In some sense Fr. George’s vision seems naive. The milkmaid in me (another part of my monastery heritage) knows that the calves will be separated and the cows will be milked during Lent, even at a monastery. The realist in me knows that the small number of Orthodox Christians who actually keep the fasting rules are not enough to make a difference to large-scale agricultural industries. Animals will continue to be slaughtered, whether I am eating them or not. And yet, Fr. George’s argument does stand up to scrutiny, both theologically and practically.

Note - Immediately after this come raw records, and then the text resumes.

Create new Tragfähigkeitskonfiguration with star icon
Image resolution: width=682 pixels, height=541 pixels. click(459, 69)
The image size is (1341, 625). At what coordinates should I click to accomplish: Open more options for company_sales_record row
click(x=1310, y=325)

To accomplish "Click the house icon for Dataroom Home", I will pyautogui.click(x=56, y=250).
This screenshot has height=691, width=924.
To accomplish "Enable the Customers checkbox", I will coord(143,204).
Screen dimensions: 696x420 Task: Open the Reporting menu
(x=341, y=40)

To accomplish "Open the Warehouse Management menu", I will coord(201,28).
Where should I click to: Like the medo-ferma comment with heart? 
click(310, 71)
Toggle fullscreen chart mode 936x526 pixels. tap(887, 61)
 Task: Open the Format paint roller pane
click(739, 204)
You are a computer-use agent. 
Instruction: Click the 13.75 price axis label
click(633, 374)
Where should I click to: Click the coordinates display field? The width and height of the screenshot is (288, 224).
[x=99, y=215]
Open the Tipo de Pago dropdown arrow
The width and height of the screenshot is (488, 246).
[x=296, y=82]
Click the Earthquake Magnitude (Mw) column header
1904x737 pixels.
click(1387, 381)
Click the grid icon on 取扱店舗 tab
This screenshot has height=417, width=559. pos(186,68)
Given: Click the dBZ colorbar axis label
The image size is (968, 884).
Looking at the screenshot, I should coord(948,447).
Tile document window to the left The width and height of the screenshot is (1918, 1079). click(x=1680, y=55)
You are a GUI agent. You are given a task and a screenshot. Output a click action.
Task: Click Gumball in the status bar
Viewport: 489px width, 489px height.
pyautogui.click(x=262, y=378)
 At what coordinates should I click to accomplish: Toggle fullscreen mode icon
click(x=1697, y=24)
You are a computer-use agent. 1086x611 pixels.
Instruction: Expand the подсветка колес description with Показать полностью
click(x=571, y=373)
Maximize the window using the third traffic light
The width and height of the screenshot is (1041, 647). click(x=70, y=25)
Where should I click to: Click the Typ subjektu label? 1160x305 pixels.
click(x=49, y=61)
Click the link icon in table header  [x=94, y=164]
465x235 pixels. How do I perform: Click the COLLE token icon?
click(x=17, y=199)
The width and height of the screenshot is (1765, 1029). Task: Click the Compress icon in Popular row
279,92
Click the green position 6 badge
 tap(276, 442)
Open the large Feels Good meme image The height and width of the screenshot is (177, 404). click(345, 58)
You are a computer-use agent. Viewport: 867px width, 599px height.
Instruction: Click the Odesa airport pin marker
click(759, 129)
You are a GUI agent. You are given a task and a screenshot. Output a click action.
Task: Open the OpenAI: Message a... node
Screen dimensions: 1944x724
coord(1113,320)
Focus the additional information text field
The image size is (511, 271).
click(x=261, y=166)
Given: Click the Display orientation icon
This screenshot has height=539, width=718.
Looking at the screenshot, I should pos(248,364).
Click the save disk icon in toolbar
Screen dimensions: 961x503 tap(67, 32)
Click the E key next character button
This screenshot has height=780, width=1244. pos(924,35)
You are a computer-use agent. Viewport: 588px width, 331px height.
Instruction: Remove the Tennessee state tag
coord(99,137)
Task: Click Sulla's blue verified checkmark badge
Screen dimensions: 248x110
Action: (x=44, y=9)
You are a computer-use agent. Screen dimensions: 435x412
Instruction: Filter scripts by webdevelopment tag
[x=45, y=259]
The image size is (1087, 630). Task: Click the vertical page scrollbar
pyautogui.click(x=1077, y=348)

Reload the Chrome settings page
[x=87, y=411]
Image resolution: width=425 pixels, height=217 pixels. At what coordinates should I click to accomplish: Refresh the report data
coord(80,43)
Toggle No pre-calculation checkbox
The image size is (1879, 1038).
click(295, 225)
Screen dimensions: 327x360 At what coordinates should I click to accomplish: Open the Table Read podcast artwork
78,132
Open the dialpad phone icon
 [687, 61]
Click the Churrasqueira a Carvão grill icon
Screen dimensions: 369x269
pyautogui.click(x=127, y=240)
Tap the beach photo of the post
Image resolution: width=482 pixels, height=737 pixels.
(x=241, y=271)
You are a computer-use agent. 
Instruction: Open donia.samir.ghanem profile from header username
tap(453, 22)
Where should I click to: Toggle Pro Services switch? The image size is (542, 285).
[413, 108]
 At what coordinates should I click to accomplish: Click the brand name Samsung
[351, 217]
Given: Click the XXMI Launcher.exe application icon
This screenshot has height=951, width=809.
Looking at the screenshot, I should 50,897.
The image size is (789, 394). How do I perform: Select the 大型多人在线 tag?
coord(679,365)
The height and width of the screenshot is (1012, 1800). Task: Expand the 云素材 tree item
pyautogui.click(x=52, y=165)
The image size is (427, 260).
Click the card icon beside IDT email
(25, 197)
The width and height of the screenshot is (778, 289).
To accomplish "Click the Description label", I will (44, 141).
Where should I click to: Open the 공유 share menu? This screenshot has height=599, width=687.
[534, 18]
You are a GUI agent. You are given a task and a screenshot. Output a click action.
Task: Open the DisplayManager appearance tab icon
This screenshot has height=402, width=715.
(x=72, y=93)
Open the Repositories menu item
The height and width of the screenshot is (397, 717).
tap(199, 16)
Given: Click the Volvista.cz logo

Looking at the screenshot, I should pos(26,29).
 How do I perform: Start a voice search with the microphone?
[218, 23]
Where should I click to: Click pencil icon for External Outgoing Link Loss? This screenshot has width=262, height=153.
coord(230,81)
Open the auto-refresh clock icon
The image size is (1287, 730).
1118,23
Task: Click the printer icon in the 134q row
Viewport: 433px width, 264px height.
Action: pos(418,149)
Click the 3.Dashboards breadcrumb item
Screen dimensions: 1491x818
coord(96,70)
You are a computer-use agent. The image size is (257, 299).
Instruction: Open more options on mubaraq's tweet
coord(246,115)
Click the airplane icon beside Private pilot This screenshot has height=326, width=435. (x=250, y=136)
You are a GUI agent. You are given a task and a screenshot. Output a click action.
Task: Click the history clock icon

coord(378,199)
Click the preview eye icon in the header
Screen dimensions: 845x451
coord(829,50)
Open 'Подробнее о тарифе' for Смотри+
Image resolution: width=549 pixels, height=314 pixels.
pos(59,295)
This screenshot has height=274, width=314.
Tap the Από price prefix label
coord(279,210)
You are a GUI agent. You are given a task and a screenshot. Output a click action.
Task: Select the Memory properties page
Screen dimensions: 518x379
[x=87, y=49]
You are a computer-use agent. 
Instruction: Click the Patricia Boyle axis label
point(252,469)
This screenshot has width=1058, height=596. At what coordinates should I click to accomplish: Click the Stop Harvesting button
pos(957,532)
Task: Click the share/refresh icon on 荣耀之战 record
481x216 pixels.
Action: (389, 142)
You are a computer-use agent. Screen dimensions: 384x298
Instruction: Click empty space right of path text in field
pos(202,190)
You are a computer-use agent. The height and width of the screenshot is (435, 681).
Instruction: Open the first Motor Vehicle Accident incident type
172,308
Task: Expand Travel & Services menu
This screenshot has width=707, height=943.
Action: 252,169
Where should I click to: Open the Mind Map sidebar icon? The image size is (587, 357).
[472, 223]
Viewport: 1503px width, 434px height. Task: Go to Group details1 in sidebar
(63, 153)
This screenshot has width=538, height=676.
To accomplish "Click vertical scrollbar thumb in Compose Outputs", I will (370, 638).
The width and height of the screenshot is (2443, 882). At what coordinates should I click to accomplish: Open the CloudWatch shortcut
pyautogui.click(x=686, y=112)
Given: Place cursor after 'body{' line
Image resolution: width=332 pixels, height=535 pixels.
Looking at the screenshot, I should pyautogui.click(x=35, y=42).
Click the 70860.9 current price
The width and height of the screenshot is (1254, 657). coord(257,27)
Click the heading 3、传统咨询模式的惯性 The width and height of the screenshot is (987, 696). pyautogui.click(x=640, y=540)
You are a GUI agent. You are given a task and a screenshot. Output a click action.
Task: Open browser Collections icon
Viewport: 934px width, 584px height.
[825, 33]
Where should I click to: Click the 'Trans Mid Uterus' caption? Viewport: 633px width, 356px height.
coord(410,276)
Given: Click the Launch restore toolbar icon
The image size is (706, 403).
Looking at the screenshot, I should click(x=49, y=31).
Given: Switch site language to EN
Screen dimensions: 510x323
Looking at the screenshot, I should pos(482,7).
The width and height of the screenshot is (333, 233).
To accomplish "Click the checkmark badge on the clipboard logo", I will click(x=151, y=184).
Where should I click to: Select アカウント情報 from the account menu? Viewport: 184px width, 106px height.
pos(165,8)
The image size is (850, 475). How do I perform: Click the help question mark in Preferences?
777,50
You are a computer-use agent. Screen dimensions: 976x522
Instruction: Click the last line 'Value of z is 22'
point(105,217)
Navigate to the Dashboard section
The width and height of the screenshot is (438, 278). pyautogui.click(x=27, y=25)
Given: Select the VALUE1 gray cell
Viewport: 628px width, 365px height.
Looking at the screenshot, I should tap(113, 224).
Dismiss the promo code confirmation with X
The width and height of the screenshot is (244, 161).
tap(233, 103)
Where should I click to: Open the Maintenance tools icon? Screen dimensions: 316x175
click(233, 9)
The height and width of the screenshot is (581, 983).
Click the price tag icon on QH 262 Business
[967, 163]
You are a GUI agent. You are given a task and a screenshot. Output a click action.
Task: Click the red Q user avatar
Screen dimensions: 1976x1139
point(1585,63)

Theologically, the church has always understood that animal’s were created to be companions, not food. God only allows the eating of animals after the flood, as a concession to human weakness and a sign that the original creation is truly broken and will need to be saved by Divine intervention (it was actually the Old Testament reading for today). Orthodox Christians see themselves as living somewhere between that old, broken world and the renewed world of grace that is made possible by the coming of Jesus. We don’t yet fully belong to a new creation. We don’t live in perfect, peaceful companionship with animals (nor, unfortunately, with one another). We are even still allowed to eat them. And yet, we are expected to create in our hearts and our churches small places where that perfected creation can shine through into this broken world. When we fast we hear an echo, like a faraway train whistle, of the peace that once existed and that we believe will come again.
Practically, we know that the meat, dairy, and fishing industries use natural resources, destroy habitat for wildlife, and degrade the health of our environment at an alarming rate. While we know that there are no perfect or easy solutions (growing vegetables has it’s own environmental impact, as does replacing animal fats with coconut and palm oil, or animal protein with soy), it is also true that even small reductions in our consumption of animal products helps. If one fasts on all of the prescribed days throughout the liturgical year, it comes to about 180 days, or nearly half the year. Surely if more people followed those rules, the meat and dairy industries might scale back just a little, buying a bit more time for endangered species and reducing at least a small part of the damage done to God’s broken-but-still-beautiful world.